Certain pathogens evade the host defence by triggering the TLR2-mediated biased anti-inflammatory effects or prevent recognition by TLRs . For example, Yersinia- and Candida-induced TLR2 signalling leads to the release of IL-10, which can lead to immunosuppression. However, the response following recognition of B. pseudomallei via the TLR2 signalling pathway is contrary to the evasion mechanism exploited by Yersina spp. and Candida spp. In addition, some pathogens have developed strategies to either block or avoid their recognition by TLRs and subsequent activation of the innate defence. This study suggests that B. pseudomallei may use specific TLR-mediated signals to escape from the host defence. Future studies will be aimed at determining whether B. pseudomallei utilizes these signals to evade TLR clearance mechanisms.

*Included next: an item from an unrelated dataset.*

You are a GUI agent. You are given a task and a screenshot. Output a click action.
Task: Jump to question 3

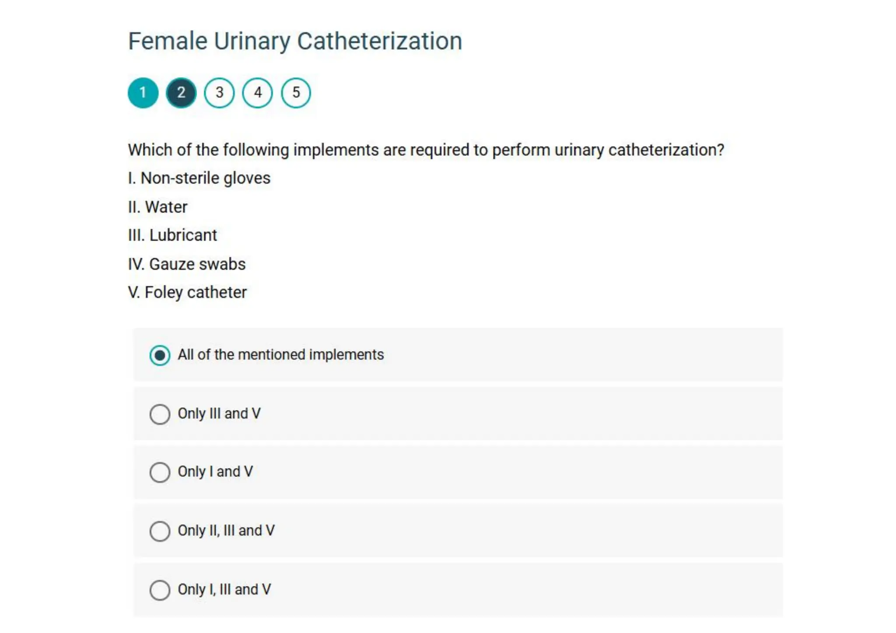click(219, 93)
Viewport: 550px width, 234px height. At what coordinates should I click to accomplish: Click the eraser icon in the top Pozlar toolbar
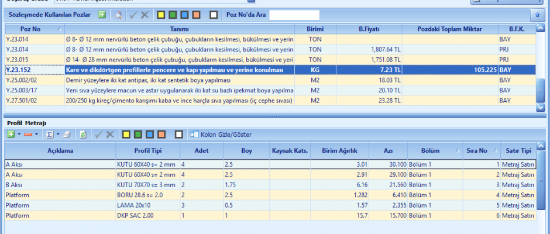tap(117, 15)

Tissue injury leads to extracellular matrix breakdown, including the degradation of hyaluronic acid (HA) and resulting oligosaccharides. In this study, the gene encoding hyaluronan synthase 2 (HAS2), the enzyme that produces HA, was induced. In contrast, the genes encoding hyaluronoglucosaminidases (HYAL1, HYAL2), the enzymes that degrade HA, were repressed, indicating that perhaps HA is not degraded during a B. pseudomallei infection. These endogenous signals can also trigger TLR2 and/or TLR4 activation and signals distinct from microbial stimulators, for instance HA but not LPS, signal through TLR4, MD2, and CD44 . Up regulation of TLR2, TLR4 and TLR7 as well as MD2 could indicate B. pseudomallei -infected host responses to endogenous signals released during tissue damage . However, the ability of the engaged TLRs to distinguish between microbial and endogenous signals and subsequently trigger appropriate responses, remains unclear [40, 48, 49]. These observations reflect that the inflammatory response may cause more damage to the host than the microbe. In summary, our work has provided an extensive description of host defence responses to B. pseudomallei during an acute infection.

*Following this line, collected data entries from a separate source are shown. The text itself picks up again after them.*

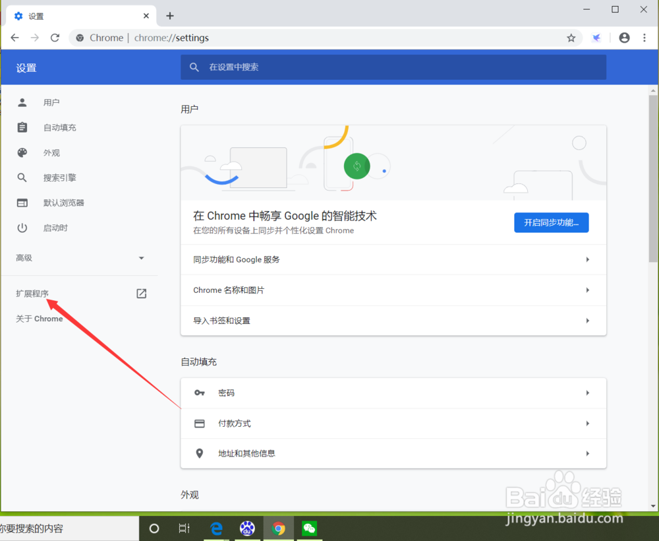Click the 自动填充 sidebar icon
This screenshot has width=659, height=541.
point(22,127)
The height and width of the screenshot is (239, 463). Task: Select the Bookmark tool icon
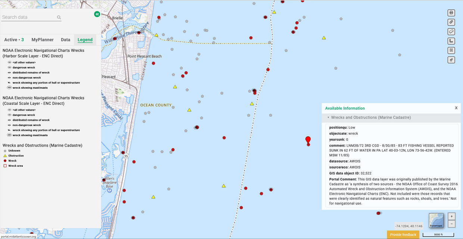(x=451, y=50)
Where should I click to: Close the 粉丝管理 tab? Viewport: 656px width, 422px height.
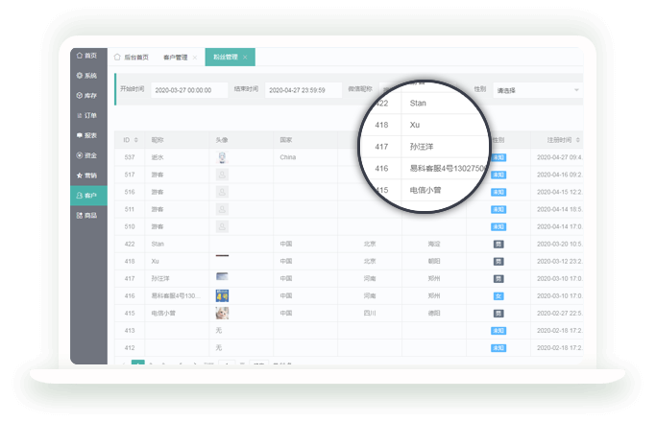[245, 58]
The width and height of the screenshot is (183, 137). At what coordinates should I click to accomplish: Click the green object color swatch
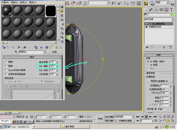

Changes in host cell metabolism as a consequence of nutrient scavenging by intracellular B. pseudomallei have never been studied. The microarray data presented here provides the first description of changes in the B. pseudomallei -infected host cell metabolism particularly the glycolytic and TCA pathways. The glycolysis pathway and the TCA cycle were both transcriptionally repressed. It remains to be determined if shutting down both these pathways is part of the host response to control the replication of intracellular bacteria or a strategy adopted by the pathogen to survive intracellularly. In addition, we found that expression of 37 cytochrome P450-related genes was suppressed in the liver over the course of infection, most notably at 24 hpi. The expression of the detoxification enzymes amine UDP-glucuronosyltransferases (UGT2B1, UGT2B34) and N-sulfotransferase (NDST1) was also down-regulated. Our data suggests that B. pseudomallei- induced impaired liver detoxifying activity might be a causative factor in liver sepsis. Collectively, the data presented here suggests that hepatocytes, via receptors for many pro-inflammatory cytokines, modify their metabolic pathways (glycolysis, TCA, fatty acid metabolism and various amino acid biosynthesis) in response to B. pseudomallei acute infection.